─── EXTRACTED INFORMATION

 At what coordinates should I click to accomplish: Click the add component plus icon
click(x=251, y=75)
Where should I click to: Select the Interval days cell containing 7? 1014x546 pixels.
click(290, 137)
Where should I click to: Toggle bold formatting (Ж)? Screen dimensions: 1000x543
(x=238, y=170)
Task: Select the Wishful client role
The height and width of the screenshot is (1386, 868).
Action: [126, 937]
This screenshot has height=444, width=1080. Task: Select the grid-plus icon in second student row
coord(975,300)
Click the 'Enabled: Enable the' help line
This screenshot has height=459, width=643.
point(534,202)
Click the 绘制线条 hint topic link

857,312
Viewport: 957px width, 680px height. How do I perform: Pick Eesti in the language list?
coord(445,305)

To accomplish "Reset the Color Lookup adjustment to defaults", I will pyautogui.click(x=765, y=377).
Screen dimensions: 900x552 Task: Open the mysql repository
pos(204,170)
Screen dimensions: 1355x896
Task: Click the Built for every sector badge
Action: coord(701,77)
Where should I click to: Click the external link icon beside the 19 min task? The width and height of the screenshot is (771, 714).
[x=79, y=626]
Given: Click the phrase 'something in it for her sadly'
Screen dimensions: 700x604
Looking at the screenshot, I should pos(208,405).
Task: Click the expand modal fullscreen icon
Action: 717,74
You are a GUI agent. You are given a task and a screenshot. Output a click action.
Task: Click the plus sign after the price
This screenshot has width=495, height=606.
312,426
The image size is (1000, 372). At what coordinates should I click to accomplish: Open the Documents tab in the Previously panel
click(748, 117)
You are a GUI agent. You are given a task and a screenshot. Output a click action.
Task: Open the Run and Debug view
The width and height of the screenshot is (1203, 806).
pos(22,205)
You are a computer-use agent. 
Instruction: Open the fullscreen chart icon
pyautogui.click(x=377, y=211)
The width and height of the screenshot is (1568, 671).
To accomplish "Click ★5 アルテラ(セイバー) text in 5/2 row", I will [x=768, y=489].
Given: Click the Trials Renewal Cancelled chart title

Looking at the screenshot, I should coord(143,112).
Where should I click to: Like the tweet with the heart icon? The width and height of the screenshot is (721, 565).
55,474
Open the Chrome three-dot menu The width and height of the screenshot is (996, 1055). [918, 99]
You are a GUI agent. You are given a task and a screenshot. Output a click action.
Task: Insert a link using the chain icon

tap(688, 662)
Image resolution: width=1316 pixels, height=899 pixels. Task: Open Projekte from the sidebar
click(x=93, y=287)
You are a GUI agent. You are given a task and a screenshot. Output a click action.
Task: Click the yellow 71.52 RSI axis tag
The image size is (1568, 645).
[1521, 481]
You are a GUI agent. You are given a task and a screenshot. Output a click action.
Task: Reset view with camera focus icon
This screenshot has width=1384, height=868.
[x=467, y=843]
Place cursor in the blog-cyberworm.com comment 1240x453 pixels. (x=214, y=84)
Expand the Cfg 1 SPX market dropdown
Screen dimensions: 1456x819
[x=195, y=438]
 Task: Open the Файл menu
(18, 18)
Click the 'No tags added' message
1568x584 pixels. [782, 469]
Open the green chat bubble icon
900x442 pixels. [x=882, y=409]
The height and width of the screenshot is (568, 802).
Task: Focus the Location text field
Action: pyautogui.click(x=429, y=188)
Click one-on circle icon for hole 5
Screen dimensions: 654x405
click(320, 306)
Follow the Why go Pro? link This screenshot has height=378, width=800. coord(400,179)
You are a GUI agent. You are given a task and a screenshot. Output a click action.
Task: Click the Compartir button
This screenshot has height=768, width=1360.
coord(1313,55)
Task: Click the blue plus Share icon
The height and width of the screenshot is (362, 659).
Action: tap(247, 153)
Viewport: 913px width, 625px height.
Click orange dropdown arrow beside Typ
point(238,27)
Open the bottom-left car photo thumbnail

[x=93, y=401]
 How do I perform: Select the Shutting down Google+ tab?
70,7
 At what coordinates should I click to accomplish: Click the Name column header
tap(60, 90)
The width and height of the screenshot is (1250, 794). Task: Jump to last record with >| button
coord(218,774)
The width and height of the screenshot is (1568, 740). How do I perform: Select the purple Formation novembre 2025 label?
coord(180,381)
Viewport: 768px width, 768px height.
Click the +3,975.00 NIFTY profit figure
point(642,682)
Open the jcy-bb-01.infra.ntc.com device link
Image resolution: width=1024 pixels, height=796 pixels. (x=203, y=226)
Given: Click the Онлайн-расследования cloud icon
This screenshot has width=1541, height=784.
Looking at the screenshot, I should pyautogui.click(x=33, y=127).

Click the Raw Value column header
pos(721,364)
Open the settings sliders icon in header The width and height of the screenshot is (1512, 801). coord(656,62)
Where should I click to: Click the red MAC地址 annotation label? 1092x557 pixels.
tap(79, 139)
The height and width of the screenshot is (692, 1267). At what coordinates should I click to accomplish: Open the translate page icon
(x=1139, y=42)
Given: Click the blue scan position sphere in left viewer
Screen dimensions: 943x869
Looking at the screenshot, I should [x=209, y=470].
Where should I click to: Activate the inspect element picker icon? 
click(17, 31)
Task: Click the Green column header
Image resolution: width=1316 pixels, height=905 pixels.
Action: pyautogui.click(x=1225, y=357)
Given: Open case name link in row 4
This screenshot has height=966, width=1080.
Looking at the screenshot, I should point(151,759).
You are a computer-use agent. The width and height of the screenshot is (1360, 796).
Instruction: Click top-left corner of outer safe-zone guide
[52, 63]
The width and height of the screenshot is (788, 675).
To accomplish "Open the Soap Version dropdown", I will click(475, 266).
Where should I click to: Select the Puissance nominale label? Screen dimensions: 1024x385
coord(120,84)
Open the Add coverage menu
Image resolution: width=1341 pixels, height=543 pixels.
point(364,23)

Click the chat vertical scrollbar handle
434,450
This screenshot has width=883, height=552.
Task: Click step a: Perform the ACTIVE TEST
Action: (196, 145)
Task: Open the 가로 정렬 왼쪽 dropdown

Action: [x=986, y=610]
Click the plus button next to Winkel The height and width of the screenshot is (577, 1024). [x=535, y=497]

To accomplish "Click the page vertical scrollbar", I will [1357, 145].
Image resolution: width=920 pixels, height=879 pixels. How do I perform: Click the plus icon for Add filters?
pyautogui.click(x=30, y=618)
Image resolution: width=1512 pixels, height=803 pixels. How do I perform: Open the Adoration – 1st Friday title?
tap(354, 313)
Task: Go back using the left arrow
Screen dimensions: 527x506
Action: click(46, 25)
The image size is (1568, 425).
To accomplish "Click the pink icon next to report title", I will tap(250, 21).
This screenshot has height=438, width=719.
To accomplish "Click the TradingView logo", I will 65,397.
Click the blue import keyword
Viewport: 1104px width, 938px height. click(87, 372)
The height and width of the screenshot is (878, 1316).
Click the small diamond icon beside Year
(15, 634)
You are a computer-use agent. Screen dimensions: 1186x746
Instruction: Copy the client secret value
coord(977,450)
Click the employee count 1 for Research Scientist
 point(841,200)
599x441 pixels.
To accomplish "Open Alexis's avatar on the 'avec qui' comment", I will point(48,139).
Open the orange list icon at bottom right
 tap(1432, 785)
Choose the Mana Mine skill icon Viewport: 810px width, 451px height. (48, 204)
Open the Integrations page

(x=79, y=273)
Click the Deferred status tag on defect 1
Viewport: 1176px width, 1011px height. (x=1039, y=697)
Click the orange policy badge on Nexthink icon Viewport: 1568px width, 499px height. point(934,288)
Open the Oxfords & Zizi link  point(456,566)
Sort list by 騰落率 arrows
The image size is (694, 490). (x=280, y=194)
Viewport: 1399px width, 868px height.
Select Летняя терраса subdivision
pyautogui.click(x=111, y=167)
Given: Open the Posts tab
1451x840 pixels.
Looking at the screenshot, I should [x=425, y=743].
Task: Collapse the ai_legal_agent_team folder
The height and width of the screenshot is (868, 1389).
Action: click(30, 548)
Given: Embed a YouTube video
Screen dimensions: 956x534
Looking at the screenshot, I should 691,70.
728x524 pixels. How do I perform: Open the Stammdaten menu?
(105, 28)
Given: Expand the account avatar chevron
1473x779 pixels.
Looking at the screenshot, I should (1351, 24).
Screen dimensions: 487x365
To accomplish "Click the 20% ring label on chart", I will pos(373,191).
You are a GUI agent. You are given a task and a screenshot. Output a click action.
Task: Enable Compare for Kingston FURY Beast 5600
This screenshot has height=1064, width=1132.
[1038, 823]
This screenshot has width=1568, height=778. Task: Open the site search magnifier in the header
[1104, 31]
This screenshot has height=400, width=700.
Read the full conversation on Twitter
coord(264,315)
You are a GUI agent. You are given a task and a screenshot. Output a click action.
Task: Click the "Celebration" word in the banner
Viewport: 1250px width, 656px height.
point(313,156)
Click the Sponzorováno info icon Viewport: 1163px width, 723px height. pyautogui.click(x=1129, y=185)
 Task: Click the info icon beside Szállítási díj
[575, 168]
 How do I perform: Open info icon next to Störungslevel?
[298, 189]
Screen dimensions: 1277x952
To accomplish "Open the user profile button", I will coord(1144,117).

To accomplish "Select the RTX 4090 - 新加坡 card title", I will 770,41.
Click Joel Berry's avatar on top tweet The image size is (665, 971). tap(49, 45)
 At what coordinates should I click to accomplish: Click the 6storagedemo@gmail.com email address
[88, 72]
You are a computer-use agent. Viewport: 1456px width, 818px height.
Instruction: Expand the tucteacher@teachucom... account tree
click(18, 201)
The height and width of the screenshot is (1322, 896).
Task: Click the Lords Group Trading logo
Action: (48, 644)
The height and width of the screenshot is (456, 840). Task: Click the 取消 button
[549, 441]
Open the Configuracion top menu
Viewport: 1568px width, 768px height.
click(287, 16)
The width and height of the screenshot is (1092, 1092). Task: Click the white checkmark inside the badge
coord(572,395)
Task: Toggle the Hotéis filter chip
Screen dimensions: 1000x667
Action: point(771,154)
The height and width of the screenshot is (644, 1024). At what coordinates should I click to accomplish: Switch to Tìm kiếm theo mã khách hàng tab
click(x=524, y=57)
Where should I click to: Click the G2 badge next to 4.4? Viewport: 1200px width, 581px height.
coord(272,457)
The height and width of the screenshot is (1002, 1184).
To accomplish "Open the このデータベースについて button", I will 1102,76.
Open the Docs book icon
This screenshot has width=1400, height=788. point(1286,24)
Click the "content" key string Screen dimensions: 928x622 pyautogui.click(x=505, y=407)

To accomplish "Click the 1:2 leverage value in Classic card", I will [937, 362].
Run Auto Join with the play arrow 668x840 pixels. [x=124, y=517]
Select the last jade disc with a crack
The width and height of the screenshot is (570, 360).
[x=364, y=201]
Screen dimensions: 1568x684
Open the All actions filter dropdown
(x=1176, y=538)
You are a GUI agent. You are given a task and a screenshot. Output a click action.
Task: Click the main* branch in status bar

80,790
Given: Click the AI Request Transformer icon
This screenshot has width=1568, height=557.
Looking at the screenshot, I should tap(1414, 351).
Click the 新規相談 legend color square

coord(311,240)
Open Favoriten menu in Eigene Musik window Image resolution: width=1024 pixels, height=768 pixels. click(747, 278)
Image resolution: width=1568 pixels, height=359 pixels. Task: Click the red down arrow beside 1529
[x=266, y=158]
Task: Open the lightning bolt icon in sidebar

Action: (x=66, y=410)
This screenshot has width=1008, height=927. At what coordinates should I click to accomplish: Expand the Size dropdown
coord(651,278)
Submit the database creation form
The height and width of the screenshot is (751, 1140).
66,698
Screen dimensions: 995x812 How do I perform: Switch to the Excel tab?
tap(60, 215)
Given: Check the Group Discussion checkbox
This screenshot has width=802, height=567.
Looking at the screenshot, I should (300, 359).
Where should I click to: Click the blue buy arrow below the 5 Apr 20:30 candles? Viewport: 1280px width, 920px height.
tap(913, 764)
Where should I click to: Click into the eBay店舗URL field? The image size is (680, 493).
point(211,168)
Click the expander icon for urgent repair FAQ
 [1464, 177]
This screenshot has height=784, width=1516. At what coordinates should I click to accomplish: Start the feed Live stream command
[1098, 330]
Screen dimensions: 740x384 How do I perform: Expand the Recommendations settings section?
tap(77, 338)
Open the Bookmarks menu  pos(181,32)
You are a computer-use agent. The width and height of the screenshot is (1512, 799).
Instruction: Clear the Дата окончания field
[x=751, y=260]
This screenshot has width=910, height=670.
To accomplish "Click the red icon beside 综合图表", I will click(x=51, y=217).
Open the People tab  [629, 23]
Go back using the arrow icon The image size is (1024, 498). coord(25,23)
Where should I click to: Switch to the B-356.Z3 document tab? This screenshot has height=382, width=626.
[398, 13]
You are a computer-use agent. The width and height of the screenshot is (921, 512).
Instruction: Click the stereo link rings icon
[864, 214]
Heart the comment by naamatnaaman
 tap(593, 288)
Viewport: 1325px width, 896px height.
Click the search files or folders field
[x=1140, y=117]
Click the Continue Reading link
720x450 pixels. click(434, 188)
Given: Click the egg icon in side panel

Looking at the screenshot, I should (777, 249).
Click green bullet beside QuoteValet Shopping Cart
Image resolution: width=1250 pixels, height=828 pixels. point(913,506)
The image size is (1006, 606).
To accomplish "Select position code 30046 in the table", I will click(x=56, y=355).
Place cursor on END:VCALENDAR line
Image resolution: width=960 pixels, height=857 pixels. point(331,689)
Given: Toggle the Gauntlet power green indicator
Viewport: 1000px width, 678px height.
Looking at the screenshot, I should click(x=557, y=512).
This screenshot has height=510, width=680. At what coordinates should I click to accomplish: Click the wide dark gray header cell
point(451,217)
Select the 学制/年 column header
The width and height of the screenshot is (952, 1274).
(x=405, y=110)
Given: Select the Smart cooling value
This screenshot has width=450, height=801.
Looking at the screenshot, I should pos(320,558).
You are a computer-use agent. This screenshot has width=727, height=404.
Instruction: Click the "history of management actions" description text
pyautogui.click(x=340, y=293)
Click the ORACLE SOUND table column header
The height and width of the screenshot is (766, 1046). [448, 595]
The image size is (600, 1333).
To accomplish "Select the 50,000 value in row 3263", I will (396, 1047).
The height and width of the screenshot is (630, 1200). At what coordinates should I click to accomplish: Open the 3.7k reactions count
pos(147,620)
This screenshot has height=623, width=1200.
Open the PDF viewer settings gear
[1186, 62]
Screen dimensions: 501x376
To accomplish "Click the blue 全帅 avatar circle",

──────

▶ [DIRECTIONS FOR THIS TASK]
Across all the entries, count the lines that contain the string "avatar", and give that number without anything else.

▶ [WRITTEN ANSWER]
4